== Instruction ==
Copy out every line of the records below that contains the word "agent".
--- Records provided ---
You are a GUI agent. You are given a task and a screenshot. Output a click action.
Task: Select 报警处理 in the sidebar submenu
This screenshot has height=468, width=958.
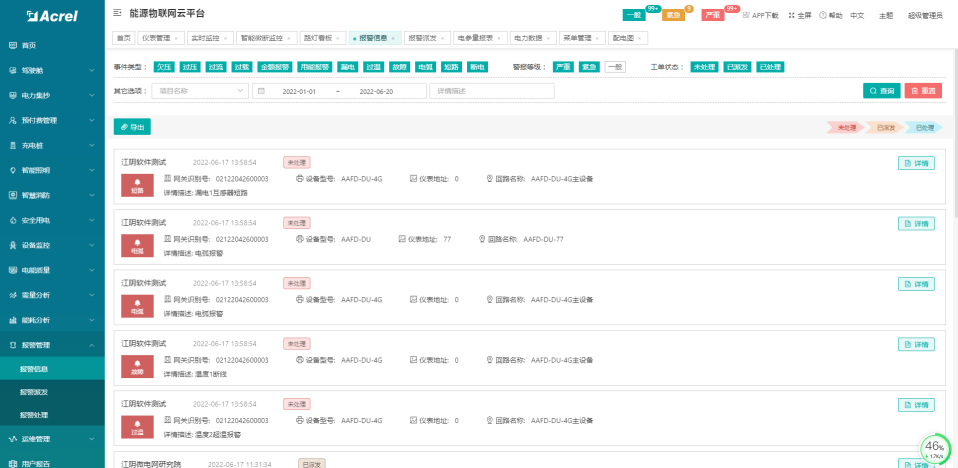pyautogui.click(x=35, y=414)
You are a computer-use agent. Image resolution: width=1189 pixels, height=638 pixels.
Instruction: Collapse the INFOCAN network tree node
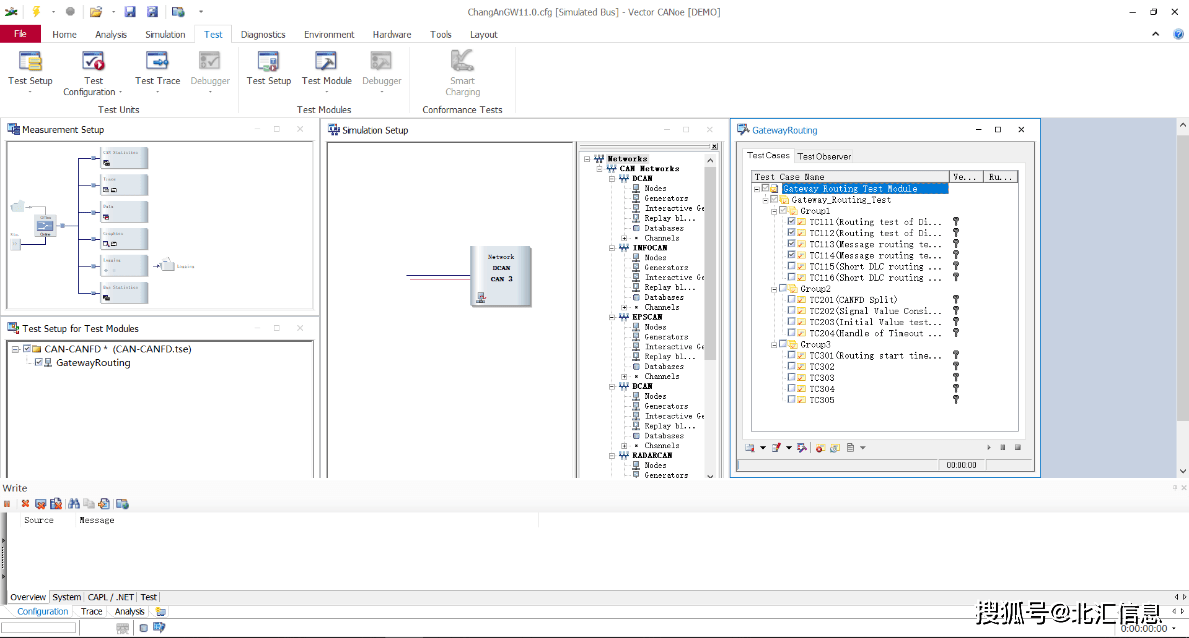pos(612,248)
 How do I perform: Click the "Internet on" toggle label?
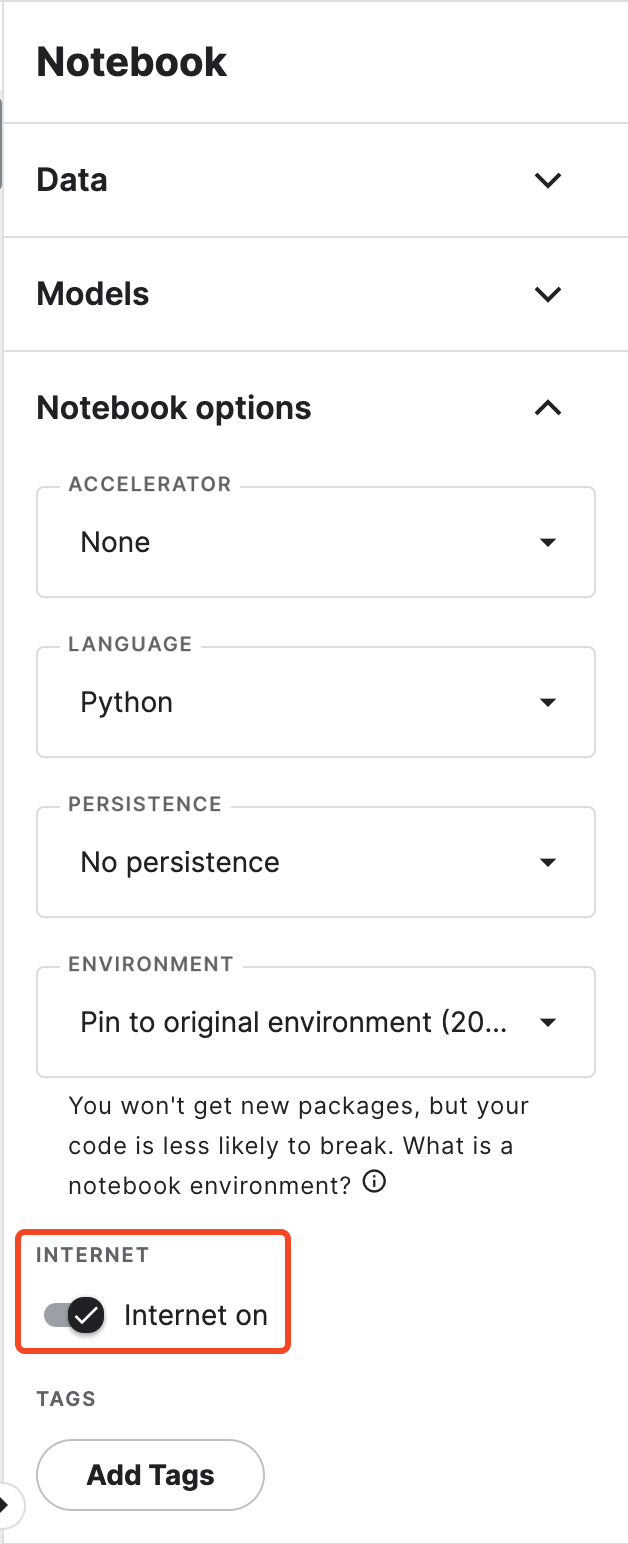(x=195, y=1315)
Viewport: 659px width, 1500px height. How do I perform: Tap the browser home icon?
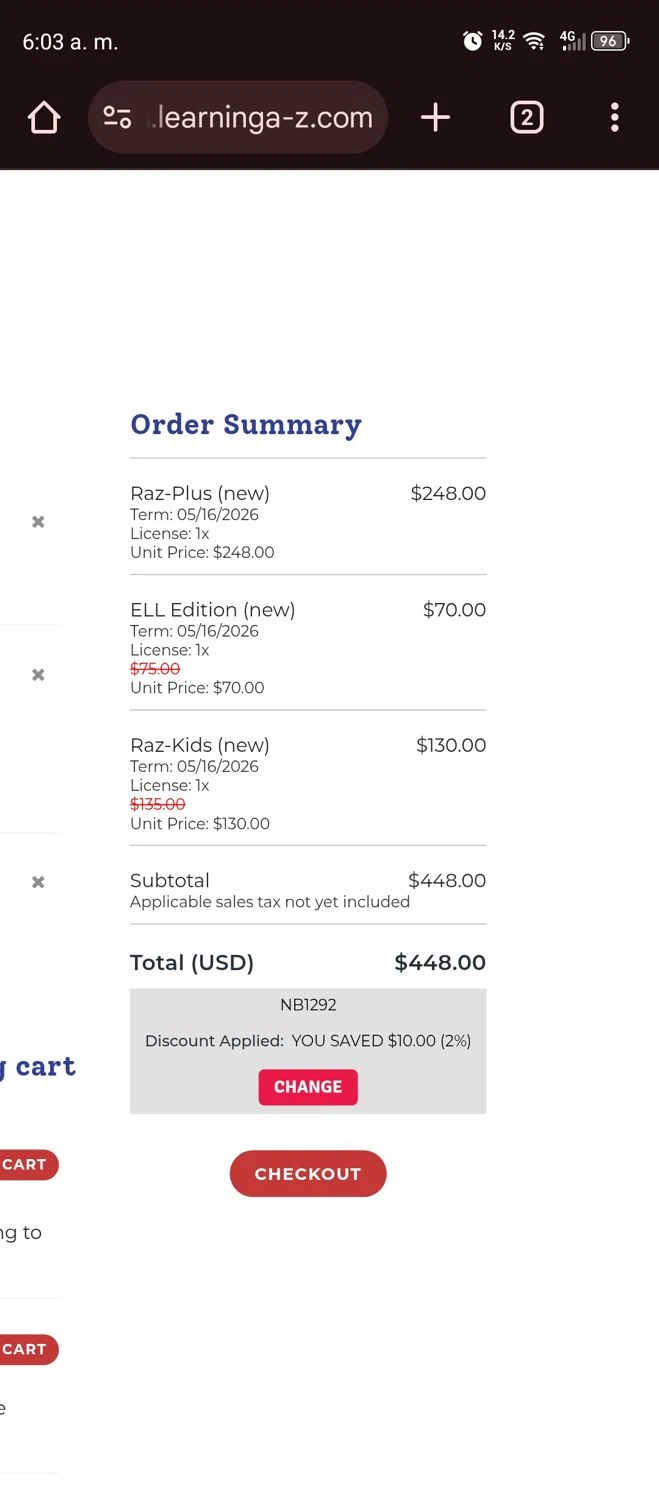pyautogui.click(x=44, y=118)
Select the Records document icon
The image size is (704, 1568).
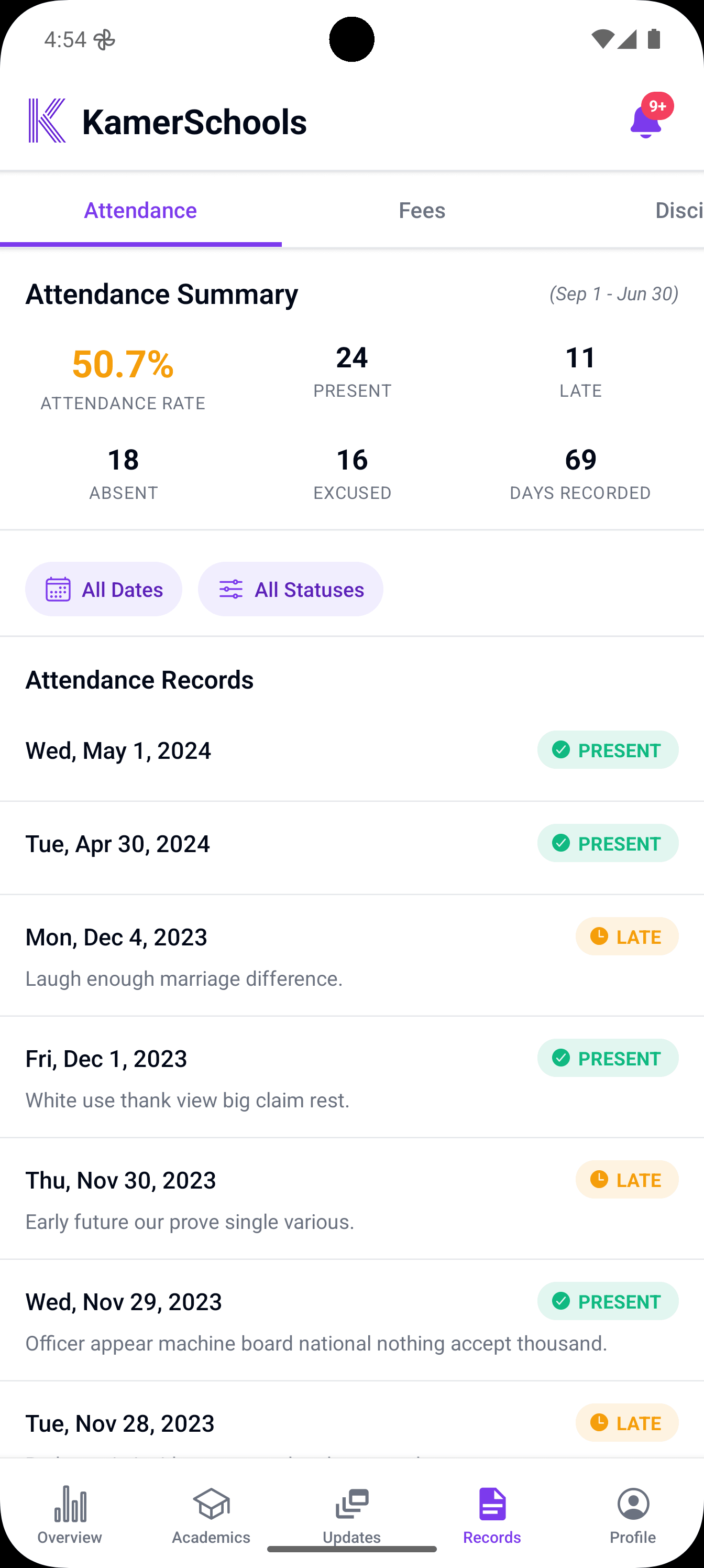[x=492, y=1504]
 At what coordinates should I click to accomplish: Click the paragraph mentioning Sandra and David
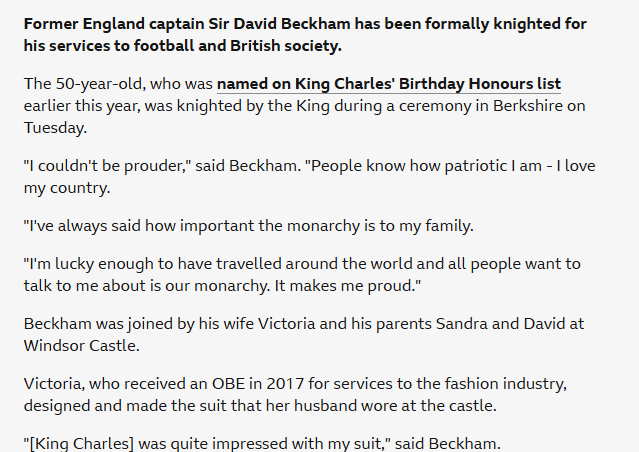click(300, 333)
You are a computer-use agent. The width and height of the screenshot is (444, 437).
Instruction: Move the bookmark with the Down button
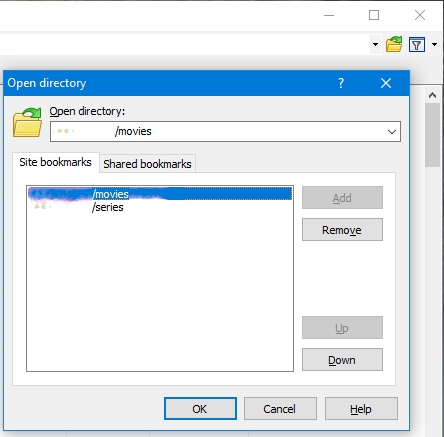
---
== Problem solution ==
You are a GUI agent. You are given a task and a screenshot. Output a click action.
You are a computer-use agent. Image resolution: width=1189 pixels, height=638 pixels.
You are a computer-use agent. The width and height of the screenshot is (444, 437).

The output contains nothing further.